Formula to show a date in red if >/= 365 days old in Excel?

B

bmcaf12345

I keep a log of dates that people receive financial assistance which is in
effect for 365 days. After 365 days they must renew their application.
Currently, I manually look for dates that are 365 days old and change the
text to red. I would like to find a formula that would do this for me.
 
B

bmcaf12345

I looked at conditional formatting and it showed true and false rather than
changing the text color. I am not sure how to do that part. I still want it
to show the date.
 
B

bmcaf12345

I must have been looking at something else for the true & false. Thanks.

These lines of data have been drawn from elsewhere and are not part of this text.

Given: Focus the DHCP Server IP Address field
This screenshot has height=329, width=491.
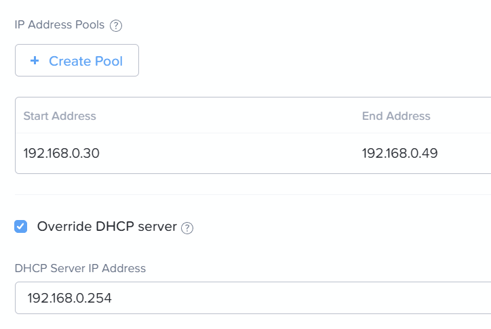Looking at the screenshot, I should (253, 298).
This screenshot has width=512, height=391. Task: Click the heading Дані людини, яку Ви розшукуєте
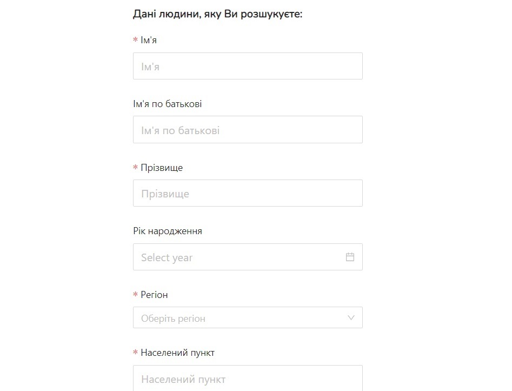point(218,14)
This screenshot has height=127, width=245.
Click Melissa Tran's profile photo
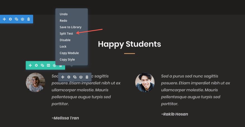point(35,82)
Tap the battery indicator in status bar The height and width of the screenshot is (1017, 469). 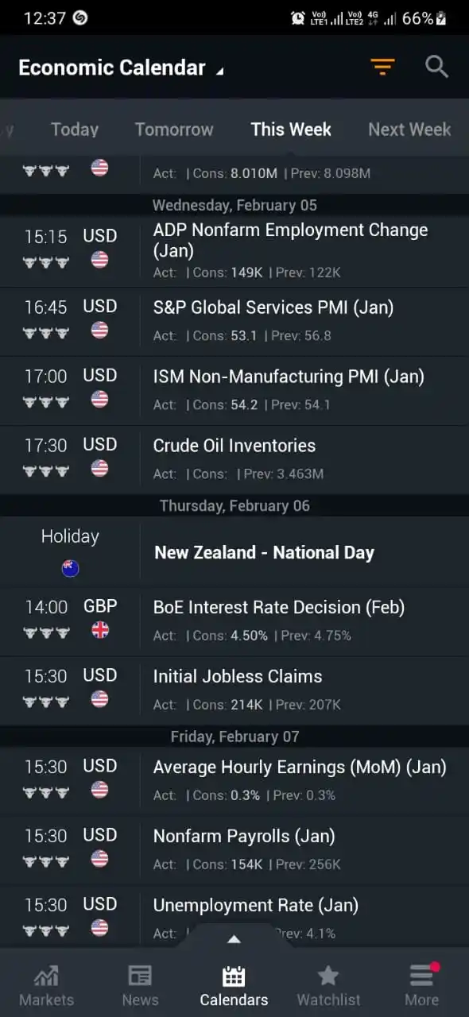point(441,17)
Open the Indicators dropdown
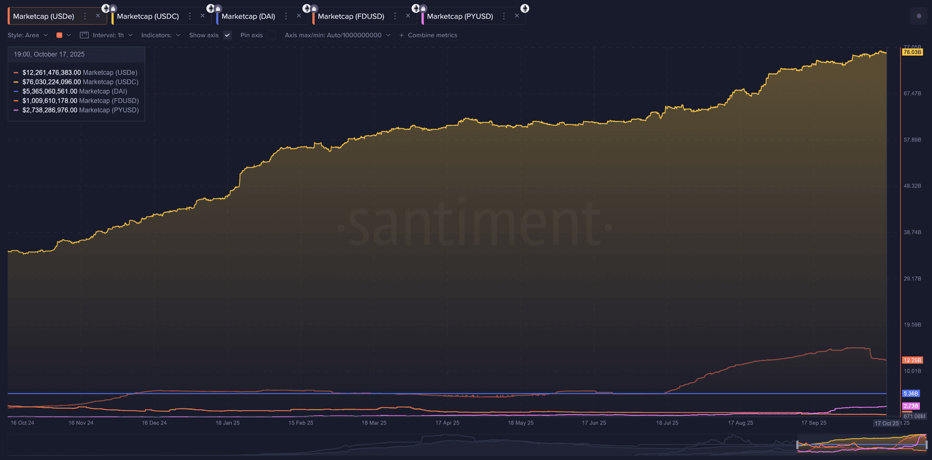 tap(160, 35)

In conditional formatting, I put if the cell is greater than or equal to
="today-365", then in the formatting I made the font red. It did not work
but, I am stuggling with how to phrasing it correctly. Thanks in advance for
your help.
 
F

Fred Smith

All functions, including those that have no parameter, need parentheses.
When you want today's date, you must use =Today(). Also, ditch the quotes
(they designate you have text, not a formula). Try:

=today()-365

Regards,
Fred.
 
B

bmcaf12345

I typed my response on here how it showed it in the formula line, excel put
the quotes in there, not me.

I went back in and put the TODAY()-365, like you both said and there was no
change. The date in the cell is 11/9/07, and is over 365 days old so it
should be showing red if the formula is correct. I wonder if I am phrasing it
correctly?
 
B

Barb Reinhardt

You're close. try this

=today()-365
--
HTH,
Barb Reinhardt

If this post was helpful to you, please click YES below.
 
B

Barb Reinhardt

Trying again. The first post never showed up. You are quite close, actually.

=TODAY() - 365
--
HTH,
Barb Reinhardt

If this post was helpful to you, please click YES below.
 
B

bmcaf12345

After reading your post, I went back and looked again at my formula. For some
reason Excel was automatically adding quotes in the middle of my formula. I
didn't understand the relevance or impact of those quotes, and I had left
them alone. Also, I was letting Excel put the = at the beginning of the
formula. So, I went back and typed =Today()-365, hit ok, then opened it back
up again to make sure the formatting stayed exactly as I had typed it and it
did. This time it worked.

I think my problem was 3 things, thinking I needed to say greater than
rather than less than in the beginning. Then I was passively letting Excel
put in quotes and the equals sign in my formula, not realizing how Excel was
interpreting that data.

Now, the formula is working as I intended and I want to thank everyone for
their help!!!
 
D

daddylonglegs

Try greater than or equal to

=TODAY()-365

bmcaf12345 said:
I must have been looking at something else for the true & false. Thanks.

In conditional formatting, I put if the cell is greater than or equal to
="today-365", then in the formatting I made the font red. It did not work
but, I am stuggling with how to phrasing it correctly. Thanks in advance for
your help.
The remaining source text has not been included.